§ **WORK TASK**
Output range, inclusive: from the line containing "Item 3 [tab] (1023, 771)" to the line containing "[X] (362, 1003)". Restate those lines from the data below word for word and only those.

§ **MATERIAL PROVIDED**
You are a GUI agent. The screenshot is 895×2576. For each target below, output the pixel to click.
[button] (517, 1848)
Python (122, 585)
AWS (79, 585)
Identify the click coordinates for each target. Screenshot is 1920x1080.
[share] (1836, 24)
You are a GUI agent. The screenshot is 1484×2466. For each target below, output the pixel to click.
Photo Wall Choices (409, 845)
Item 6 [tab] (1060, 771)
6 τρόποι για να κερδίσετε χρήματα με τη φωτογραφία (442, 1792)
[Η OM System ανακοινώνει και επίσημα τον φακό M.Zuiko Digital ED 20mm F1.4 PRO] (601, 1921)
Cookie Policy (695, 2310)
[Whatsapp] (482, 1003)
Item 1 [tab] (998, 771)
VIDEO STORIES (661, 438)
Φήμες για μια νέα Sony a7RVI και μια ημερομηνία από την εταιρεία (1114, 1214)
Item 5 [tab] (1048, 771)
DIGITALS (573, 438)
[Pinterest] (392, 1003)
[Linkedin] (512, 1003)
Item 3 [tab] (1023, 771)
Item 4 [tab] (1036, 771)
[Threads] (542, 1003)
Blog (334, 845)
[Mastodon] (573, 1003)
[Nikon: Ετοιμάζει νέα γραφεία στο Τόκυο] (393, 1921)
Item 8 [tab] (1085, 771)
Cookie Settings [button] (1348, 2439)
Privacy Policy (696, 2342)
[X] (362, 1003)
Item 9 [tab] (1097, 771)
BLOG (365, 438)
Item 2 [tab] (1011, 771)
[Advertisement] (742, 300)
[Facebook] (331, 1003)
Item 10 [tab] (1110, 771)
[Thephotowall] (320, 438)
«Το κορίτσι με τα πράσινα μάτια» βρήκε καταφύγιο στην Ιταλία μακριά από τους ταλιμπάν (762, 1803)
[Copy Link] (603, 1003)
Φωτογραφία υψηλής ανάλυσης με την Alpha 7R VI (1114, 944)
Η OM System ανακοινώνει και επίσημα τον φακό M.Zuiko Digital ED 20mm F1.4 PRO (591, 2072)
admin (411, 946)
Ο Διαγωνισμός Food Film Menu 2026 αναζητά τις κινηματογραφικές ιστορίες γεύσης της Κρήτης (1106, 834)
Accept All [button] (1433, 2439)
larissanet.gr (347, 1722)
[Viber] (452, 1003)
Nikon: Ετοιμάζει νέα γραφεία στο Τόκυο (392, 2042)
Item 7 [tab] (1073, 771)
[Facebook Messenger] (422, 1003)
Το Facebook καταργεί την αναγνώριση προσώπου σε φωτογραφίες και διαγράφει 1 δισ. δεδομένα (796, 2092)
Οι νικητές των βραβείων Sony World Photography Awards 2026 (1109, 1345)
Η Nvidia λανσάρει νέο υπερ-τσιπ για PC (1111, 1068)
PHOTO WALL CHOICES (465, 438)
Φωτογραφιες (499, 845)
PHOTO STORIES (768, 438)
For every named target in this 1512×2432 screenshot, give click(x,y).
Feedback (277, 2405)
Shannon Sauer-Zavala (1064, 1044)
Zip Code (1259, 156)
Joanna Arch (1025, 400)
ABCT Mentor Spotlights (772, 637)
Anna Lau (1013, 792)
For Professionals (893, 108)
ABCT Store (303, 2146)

§ **RESPONSE BOX**
Item 3 [tab] (1023, 771)
Item 4 [tab] (1036, 771)
[Threads] (542, 1003)
Blog (334, 845)
[Mastodon] (573, 1003)
[Nikon: Ετοιμάζει νέα γραφεία στο Τόκυο] (393, 1921)
Item 8 [tab] (1085, 771)
Cookie Settings [button] (1348, 2439)
Privacy Policy (696, 2342)
[X] (362, 1003)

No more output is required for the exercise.